Introduction to Machine Learning (November 2023)
Join our in-person comprehensive data upskilling short course designed to teach you fundamental data skills and applied machine learning in Python using health data. Whether you're already working with data and datasets or seeking to reskill, this course provides the foundations in machine learning you need.
The demand for fundamental data skills and applied machine learning expertise is rapidly growing across all sectors. Python is one of the most popular programming languages, so you'll acquire sought-after skills that are applicable in industries such as web development, desktop applications, and healthcare.
Our experienced instructors, with diverse backgrounds in data handling, will guide you throughout the course. We provide foundational skills tailored to the backgrounds of attendees, ensuring you gain the knowledge needed to work with data in various sectors. The lesson materials, maintained by the community and available under a CC-BY license, support your learning journey. While prior knowledge of Python, such as that gained through a Carpentries course, can be beneficial, it is not required.
Don't miss this opportunity to enhance your data skills and delve into applied machine learning in Python. Join us and unlock new possibilities in the field of data analysis and prediction using health data.
Though there are no specific entry requirements, learners will find some prior Python knowledge beneficial. You must be comfortable studying and learning in English if it is not your first language.

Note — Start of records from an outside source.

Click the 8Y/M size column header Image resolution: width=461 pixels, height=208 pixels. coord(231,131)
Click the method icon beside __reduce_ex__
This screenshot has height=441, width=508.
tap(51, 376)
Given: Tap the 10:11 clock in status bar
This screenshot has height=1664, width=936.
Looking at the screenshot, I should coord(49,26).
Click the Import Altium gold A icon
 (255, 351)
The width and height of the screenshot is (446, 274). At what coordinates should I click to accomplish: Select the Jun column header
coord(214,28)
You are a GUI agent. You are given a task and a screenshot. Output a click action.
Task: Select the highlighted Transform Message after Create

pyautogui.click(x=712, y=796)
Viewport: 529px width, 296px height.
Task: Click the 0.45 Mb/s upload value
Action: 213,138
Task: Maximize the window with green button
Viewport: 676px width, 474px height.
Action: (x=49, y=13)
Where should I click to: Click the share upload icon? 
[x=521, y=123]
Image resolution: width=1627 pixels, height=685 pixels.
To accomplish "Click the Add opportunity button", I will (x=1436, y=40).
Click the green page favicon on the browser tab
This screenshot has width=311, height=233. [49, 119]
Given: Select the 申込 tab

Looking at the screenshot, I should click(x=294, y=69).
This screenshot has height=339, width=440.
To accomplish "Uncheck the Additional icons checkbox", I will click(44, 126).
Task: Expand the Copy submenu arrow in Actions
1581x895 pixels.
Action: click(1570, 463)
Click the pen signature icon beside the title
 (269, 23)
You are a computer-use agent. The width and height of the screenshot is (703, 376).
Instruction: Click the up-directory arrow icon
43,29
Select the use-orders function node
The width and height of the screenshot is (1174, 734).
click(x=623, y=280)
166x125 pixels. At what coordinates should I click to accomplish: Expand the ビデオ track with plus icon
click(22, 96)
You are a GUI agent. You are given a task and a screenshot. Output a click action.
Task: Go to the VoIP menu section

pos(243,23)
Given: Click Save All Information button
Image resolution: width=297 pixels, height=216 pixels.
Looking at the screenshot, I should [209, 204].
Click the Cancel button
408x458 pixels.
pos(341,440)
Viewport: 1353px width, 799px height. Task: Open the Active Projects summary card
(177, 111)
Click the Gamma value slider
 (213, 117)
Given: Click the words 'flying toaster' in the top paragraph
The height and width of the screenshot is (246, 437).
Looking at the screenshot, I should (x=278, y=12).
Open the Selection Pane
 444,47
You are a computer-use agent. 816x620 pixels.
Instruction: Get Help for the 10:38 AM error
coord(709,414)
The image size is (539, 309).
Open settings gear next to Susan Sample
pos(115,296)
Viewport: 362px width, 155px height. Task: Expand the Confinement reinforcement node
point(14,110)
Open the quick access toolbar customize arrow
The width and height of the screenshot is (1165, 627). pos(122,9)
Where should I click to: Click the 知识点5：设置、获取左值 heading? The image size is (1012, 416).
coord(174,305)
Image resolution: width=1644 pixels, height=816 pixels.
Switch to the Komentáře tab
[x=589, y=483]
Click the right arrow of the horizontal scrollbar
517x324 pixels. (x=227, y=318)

Our four lessons on applied machine learning will guide you through a typical pipeline for prediction, covering essential concepts in data preparation, model training, and performance evaluation. Decision trees, neural networks, and responsible use of models are among the key topics emphasized. Through practical, hands-on workshops, you’ll work real and messy data. You’ll identify, diagnose, and treat data-cleaning problems, apply appropriate machine learning algorithms to your problem and write scripts covering the end-to-end machine learning pipeline.
This is a 2 day, in-person course, comprising a total of 12 hours study from 10am - 5pm each day.
Course fees for 23/24 are £240 but funded places may be available for people employed or unemployed in Scotland (residency requirements apply).
Funding
Funding through the Scottish Funding Council (SFC) Upskilling Fund is still to be confirmed but prospective students are encouraged to apply in the event that it will later become available
Eligibility
Funded places may be available to those who meet SFC fee waiver criteria:
“Courses/provision is open to all Scottish-domiciled/’home fee’ students, which is consistent with SFC’s policy for core funded student places. Students from the rest of the UK (rUK) are not normally considered eligible for SFC funding. If however a university is working with a Scottish/UK employer which has a physical presence or operating in Scotland, rUK employees of that employer would be eligible.”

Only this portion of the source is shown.